* _Description of the task_
Copy exactly the run of lines that begins at the line with "This screenshot has height=1248, width=1997." and ends at the final line of the entries.

(Collected data entries)
■ ■ ■ ■ ■

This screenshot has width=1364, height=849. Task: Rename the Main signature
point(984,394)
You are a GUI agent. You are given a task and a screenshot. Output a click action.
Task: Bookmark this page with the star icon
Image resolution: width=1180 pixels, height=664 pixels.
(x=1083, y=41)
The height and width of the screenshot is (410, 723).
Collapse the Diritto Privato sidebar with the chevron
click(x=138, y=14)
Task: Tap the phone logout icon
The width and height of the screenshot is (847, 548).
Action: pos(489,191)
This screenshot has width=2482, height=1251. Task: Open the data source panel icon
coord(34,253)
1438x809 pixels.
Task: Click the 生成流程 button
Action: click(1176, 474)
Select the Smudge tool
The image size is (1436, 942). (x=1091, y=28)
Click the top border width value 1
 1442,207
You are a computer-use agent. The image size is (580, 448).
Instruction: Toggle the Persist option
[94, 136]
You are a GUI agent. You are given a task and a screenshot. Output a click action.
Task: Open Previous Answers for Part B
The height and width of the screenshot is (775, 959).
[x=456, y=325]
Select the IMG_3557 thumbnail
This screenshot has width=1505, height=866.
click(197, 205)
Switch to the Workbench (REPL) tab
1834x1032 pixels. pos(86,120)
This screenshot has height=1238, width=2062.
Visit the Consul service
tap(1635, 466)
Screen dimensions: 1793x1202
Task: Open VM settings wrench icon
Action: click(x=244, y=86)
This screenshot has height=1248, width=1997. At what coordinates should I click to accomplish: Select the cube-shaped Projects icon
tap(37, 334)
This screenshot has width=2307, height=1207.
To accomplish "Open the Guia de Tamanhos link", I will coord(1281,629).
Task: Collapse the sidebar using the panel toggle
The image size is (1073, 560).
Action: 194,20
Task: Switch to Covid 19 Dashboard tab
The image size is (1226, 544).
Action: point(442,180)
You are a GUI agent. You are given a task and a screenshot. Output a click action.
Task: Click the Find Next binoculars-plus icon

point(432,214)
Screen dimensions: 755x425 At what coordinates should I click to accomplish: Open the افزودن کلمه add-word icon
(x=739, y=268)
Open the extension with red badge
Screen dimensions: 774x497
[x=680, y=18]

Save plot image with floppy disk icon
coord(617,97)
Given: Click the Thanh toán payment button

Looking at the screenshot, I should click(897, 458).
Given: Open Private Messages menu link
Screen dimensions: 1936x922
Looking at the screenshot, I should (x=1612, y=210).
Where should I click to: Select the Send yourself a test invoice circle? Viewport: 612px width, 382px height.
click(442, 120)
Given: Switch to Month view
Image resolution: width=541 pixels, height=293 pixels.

■ ■ ■ ■ ■

* _Your response_
This screenshot has height=1248, width=1997. At what coordinates should I click to accomplish: Select the cube-shaped Projects icon
tap(37, 334)
This screenshot has width=2307, height=1207.
To accomplish "Open the Guia de Tamanhos link", I will coord(1281,629).
Task: Collapse the sidebar using the panel toggle
The image size is (1073, 560).
Action: 194,20
Task: Switch to Covid 19 Dashboard tab
The image size is (1226, 544).
Action: point(442,180)
You are a GUI agent. You are given a task and a screenshot. Output a click action.
Task: Click the Find Next binoculars-plus icon

point(432,214)
Screen dimensions: 755x425 At what coordinates should I click to accomplish: Open the افزودن کلمه add-word icon
(x=739, y=268)
Open the extension with red badge
Screen dimensions: 774x497
[x=680, y=18]

Save plot image with floppy disk icon
coord(617,97)
Given: Click the Thanh toán payment button

Looking at the screenshot, I should click(897, 458).
Given: Open Private Messages menu link
Screen dimensions: 1936x922
Looking at the screenshot, I should (x=1612, y=210).
Where should I click to: Select the Send yourself a test invoice circle? Viewport: 612px width, 382px height.
click(442, 120)
Given: Switch to Month view
Image resolution: width=541 pixels, height=293 pixels.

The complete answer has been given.